The flow battery system will be installed as part of a microgrid that also includes solar PV to help reduce day-to-day electricity costs and prevent outages from impacting business activities for information technology asset disposition company Sycamore International. Solar and storage solutions provider TerraSol Energies chose ESS’ Energy Warehouse product from among a number of options.
The 75kW / 400kWh system will be able to provide storage durations of four to 12 hours, at different power rating configurations and is expected to have a 25-year lifetime. It will reduce the demand charges that Sycamore International, like all other businesses in the US, has to pay for its usage of electricity at times of peak demand. Sycamore International CEO Steve Figgatt also said that power outages can cost his business more than US$40,000 a day in lost revenues.
“We needed a solution that would ensure long-duration backup power when needed, with a favorable ROI and no safety issues. We ruled out lithium-ion batteries and other flow battery chemistries due to toxicity and cost. ESS’s iron-based flow battery offers the right combination of safety and sustainability with long asset life to match the expected life of our solar power system.”
“By turning to iron-flow battery solutions, Sycamore International is exemplifying how C&I companies can not only meet the demand for energy storage but to do so in a safe, sustainable, and cost-effective way,” ESS Inc’s Craig Evans told Energy-Storage.news.
ESS Inc, the only maker of the iron flow battery in the world and holder of key patents and IP relating to its technologies, said in May that it is targeting public listing of its stock through a merger with a special purpose acquisition company (SPAC) in a deal that will provide around US$465 million in net proceeds.
8 August 2021: Hyundai, UL take a closer look at 2nd life batteries for stationary storage
Referring to interest growing in the potential use of ‘2nd life’ electric vehicle (EV) batteries in stationary battery energy storage systems (BESS), automotive company Hyundai and testing, inspection and advisory group UL said they will collaborate on furthering marketplace adoption of the technology.
It was announced last week that the pair signed a Memorandum of Understanding (MoU) in late July to formalise a relationship around second life battery initiatives, including safety testing and performance assessment. They will also work together on a demonstration project in North America and evaluate process development.
After use in EVs for a few years, their batteries could be a promising, low-cost candidate for use in grid-connected stationary energy storage, which UL said in a press release can be less demanding use profile than transport. UL has already created UL 1974, a safety and reliability standard for second life automotive batteries.
“Reusing batteries in secondary applications is a promising strategy to help combat climate change and carbon emissions. We are excited about our collaboration with Hyundai and how we are joining together to consider second life battery applications as well as their safety and performance potential,” Sajeev Jesudas, UL’s executive VP and chief commercial officer said.

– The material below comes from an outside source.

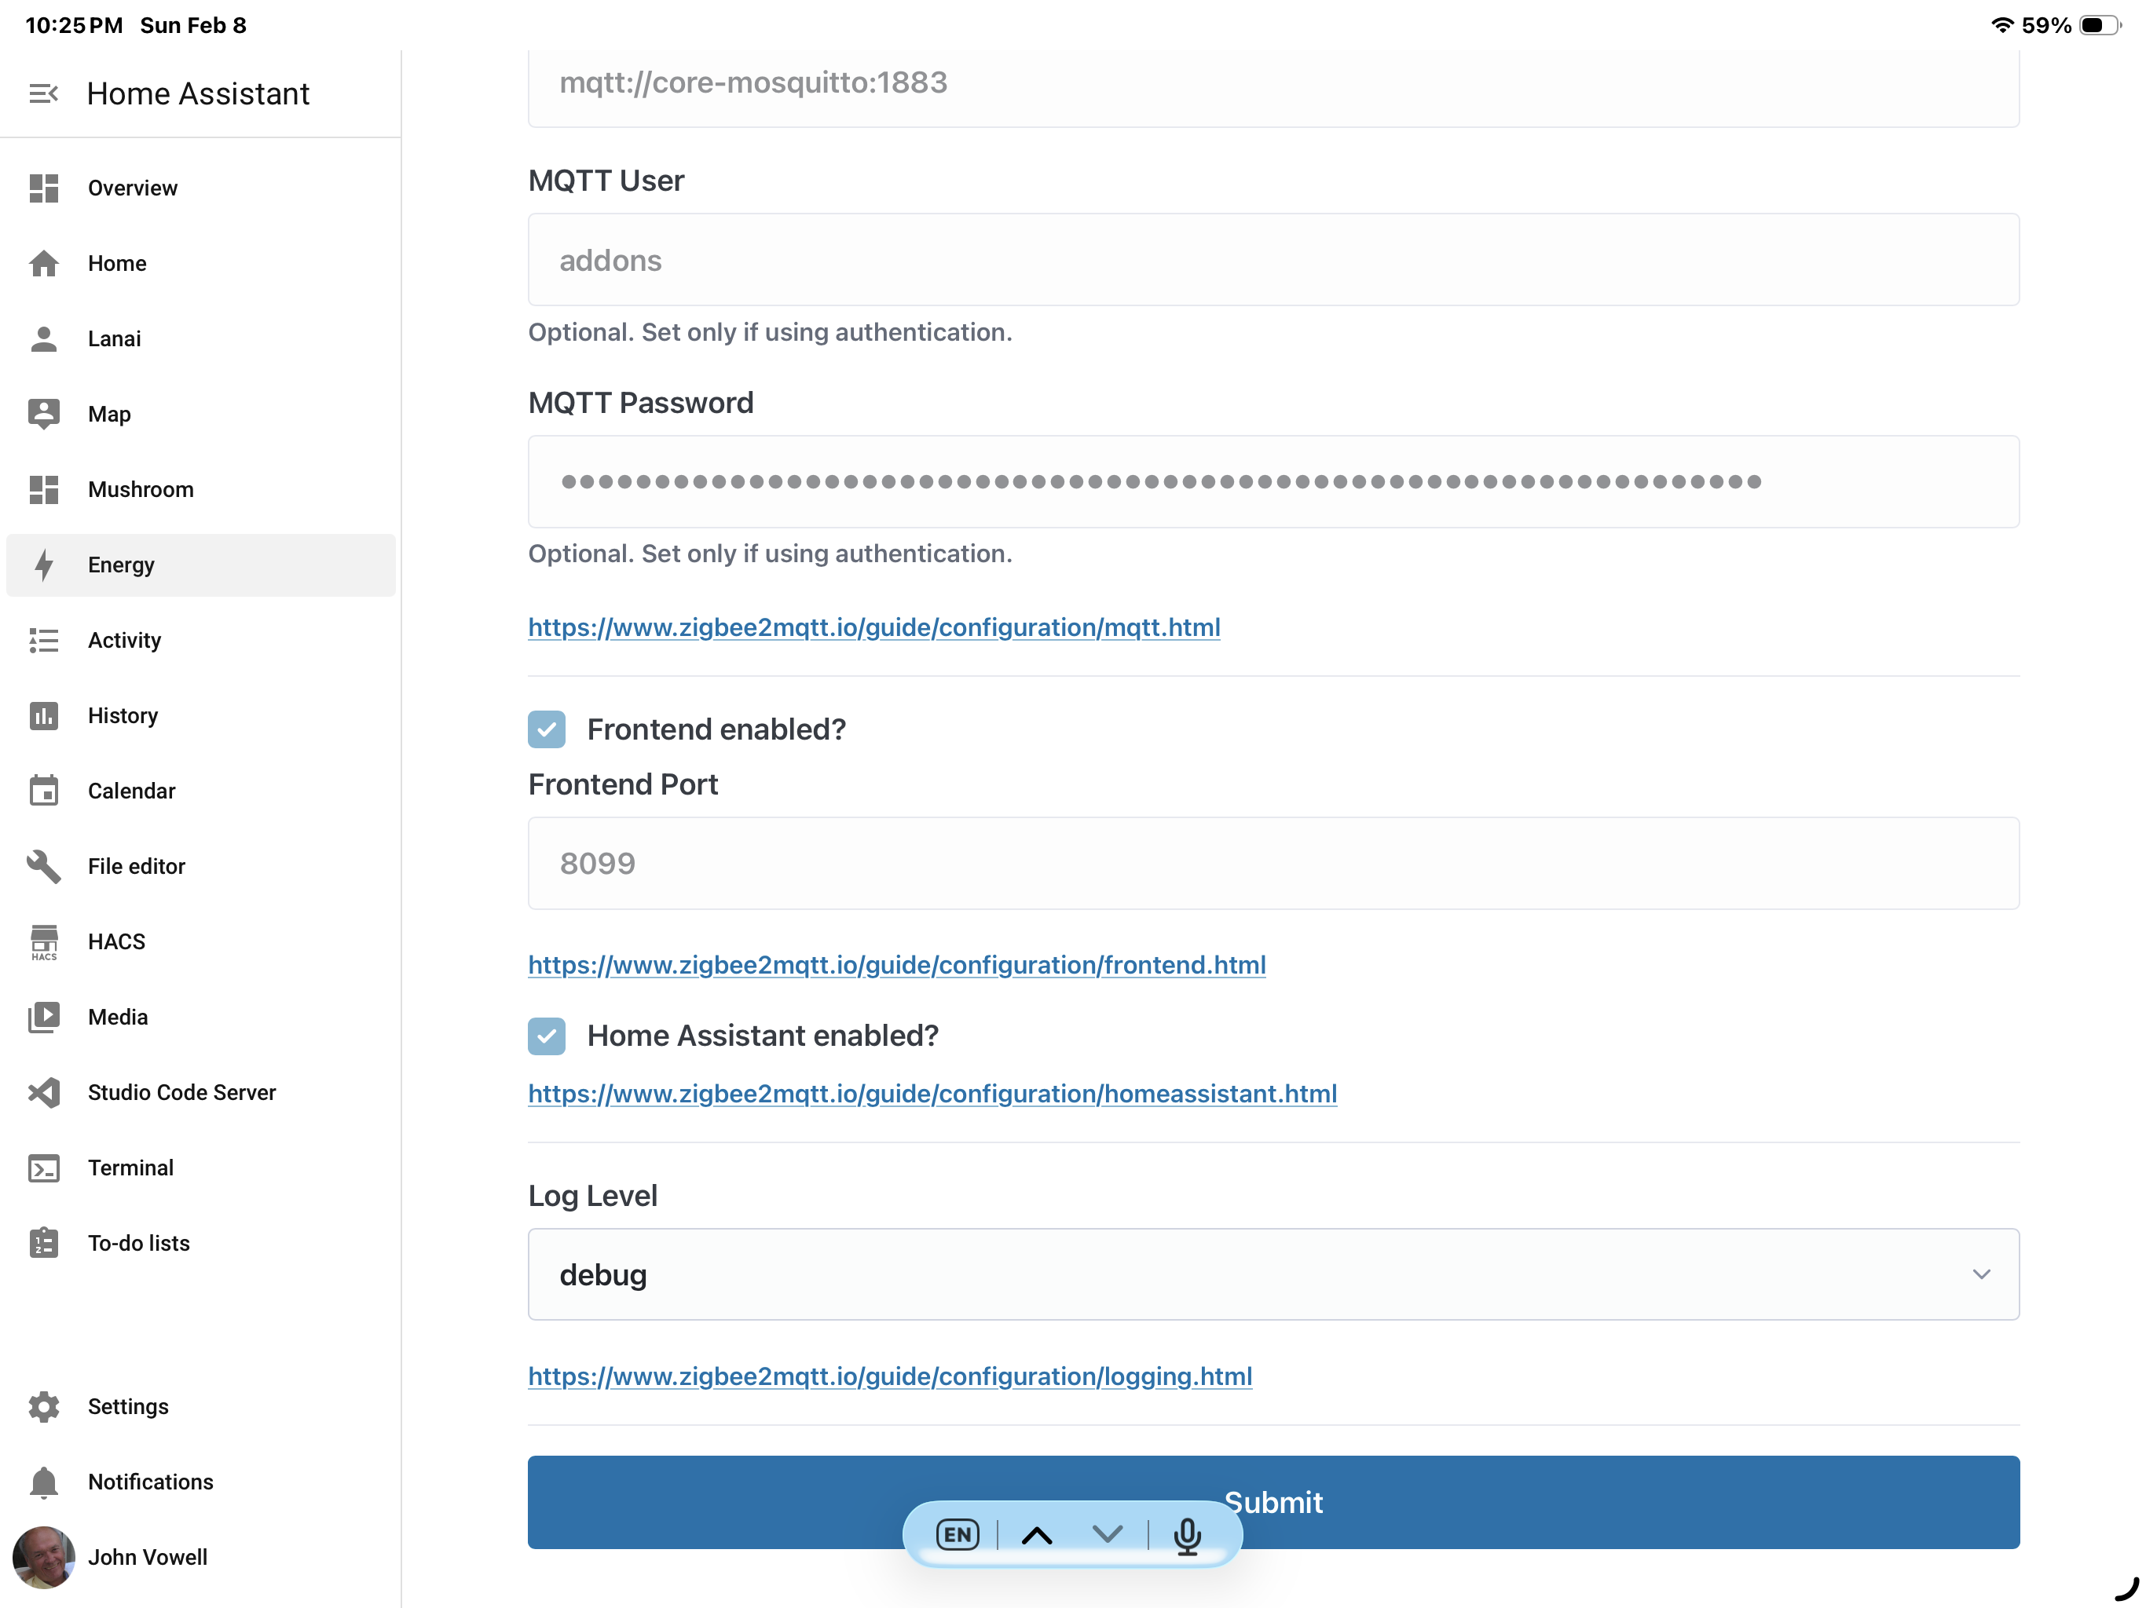This screenshot has width=2146, height=1608.
Task: Click the Notifications bell icon
Action: coord(44,1482)
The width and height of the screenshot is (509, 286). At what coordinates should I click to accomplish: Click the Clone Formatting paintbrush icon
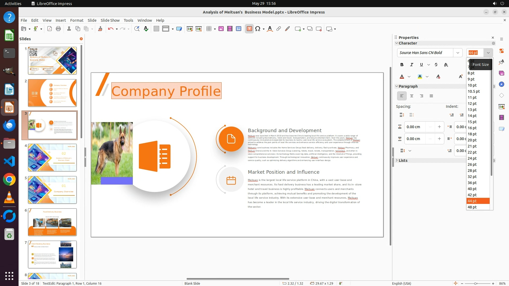[100, 29]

8 August 2021: Lithium battery recycler Li-Cycle’s SPAC merger goes ahead
Commercial lithium-ion battery recycling specialist Li-Cycle is set for listing on the New York Stock Exchange (NYSE) later this week.

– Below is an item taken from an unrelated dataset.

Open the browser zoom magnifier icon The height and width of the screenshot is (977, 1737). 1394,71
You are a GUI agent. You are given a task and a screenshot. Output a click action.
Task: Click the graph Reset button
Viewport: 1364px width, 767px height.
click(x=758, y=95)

A proposed merger with special purpose acquisition company (SPAC) Peridot Acquisition Corporation which would give the company public listing status was first announced in February. Last week, Peridot said its shareholders approved all proposals relating to the business combination at an extraordinary general meeting on 5 August.

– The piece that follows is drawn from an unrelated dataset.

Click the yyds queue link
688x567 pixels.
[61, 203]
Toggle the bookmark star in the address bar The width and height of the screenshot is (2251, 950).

Toronto-headquartered Li-Cycle, which has facilities in the US and in Canada, recently launched a partnership with battery life cycle management company Renewance to work on processing batteries from stationary ESS. The company filed a Form F-4 with the US SEC earlier this year which set outs financial position ahead of the merger, highlighting that equity investors have committed more than US$300 million to the plan, and Peridot said that Li-Cycle expects to receive around US$580 million in gross proceeds when the combination closes.
The deal is expected to close on or about 10 August 2021, with NYSE trading of the newly-formed entity, which will be known as Li-Cycle Holdings Corp, expected to commence “on or about 11 August 2021”. Another company focused on lithium battery recycling, Redwood Materials, recently announced it has netted investment worth in excess of US$700 million to scale up its activities.